Output Normalization
Models produce outputs in different formats. Even structurally identical requests ("produce a JSON object with these fields") may produce different outputs across models: different key naming, different handling of null values, different wrapper structure. Normalization handles this at the dispatch layer.
Each model adapter handles not just prompt transformation but also output transformation: converting the model's response into a common internal format that agent code expects. Agent code receives a consistent structure regardless of which model handled the request.
Output normalization requires knowing the output format of each model for each task type, which is also a per-model investment. In practice, the normalization requirements are often limited to a small number of output patterns (structured JSON, free text, code, tool calls) and the adapter for each model is straightforward once the format is known.
Model Independence Is Not Model Indifference
A common misunderstanding of the dispatcher pattern is that it implies treating all models as equivalent. The pattern does not mean models are interchangeable; it means the choice of model is a routing decision rather than a coupling decision.
The routing table explicitly captures quality and cost characteristics of each model for each task type. A model that is fast and cheap for simple classification tasks is routed there because it performs well there, not because it is assumed to be equivalent to a more capable model. The dispatcher knows which model is appropriate for which task; it simply abstracts that knowledge into configuration rather than code.
This makes the routing table a continuously improving artifact.
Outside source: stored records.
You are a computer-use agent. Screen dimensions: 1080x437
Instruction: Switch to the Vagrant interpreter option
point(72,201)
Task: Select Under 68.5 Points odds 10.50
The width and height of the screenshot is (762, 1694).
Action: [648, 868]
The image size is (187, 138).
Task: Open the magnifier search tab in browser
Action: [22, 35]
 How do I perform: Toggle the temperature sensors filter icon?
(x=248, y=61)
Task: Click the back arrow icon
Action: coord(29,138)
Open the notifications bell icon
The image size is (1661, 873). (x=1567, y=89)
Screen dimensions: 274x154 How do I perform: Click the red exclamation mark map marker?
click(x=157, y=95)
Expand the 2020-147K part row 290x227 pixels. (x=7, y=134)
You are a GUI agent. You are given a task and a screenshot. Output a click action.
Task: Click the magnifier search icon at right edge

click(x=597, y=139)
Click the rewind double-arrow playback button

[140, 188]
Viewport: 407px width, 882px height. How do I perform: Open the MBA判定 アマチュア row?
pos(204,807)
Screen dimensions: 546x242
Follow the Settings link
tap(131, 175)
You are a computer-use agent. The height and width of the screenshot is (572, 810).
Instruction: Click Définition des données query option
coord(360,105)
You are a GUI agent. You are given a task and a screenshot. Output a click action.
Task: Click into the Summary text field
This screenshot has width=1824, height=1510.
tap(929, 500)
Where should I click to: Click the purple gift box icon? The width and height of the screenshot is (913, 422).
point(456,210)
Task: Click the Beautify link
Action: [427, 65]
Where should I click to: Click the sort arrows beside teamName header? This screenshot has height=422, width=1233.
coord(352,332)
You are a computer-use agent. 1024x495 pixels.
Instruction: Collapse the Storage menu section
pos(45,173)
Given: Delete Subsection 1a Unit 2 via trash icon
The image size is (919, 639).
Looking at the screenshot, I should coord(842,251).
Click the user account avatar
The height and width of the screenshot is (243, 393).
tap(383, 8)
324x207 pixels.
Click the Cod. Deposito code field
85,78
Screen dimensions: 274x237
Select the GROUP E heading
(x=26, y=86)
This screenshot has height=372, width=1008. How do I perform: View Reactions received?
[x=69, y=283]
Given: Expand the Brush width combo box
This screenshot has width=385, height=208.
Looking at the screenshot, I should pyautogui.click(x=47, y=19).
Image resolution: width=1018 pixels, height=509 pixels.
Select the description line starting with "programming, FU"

As evaluation data accumulates from the evaluation harness described in "Building an Evaluation Harness for Prompt Engineering," the routing table is updated to reflect which models perform best on which task types at which cost. The optimization is data-driven rather than intuition-driven.
Operational Considerations
Provider resilience is an operational benefit of the dispatcher pattern that is often underestimated. When a model provider experiences degradation (elevated latency, increased error rates, brief unavailability), a dispatcher with multiple providers as routing targets can respond dynamically. The routing table can be updated to route away from the affected provider, or the dispatcher can implement automatic failover based on real-time provider health checks.
Without a dispatcher, provider degradation requires either accepting degraded service or an emergency code change to route to a different provider. With a dispatcher, it is a configuration update.
The implementation investment for a basic dispatcher is modest: a few days of development for the routing table, a few more for the prompt adapters and output normalizers for the initial set of models. The ongoing maintenance is proportional to the number of models in the routing table and the frequency of model updates. For teams with more than one or two models in use, or in environments where model updates are frequent, the dispatcher typically pays for itself in the first few model transitions.
For teams running a single model with no plans to change it, the additional abstraction may not be warranted. The dispatcher pattern addresses a coupling problem that only matters when the coupling is exercised, which is when the model changes. If the model is not changing, the coupling cost is not materializing. The pattern is most valuable in environments where model selection is an ongoing decision rather than a one-time choice.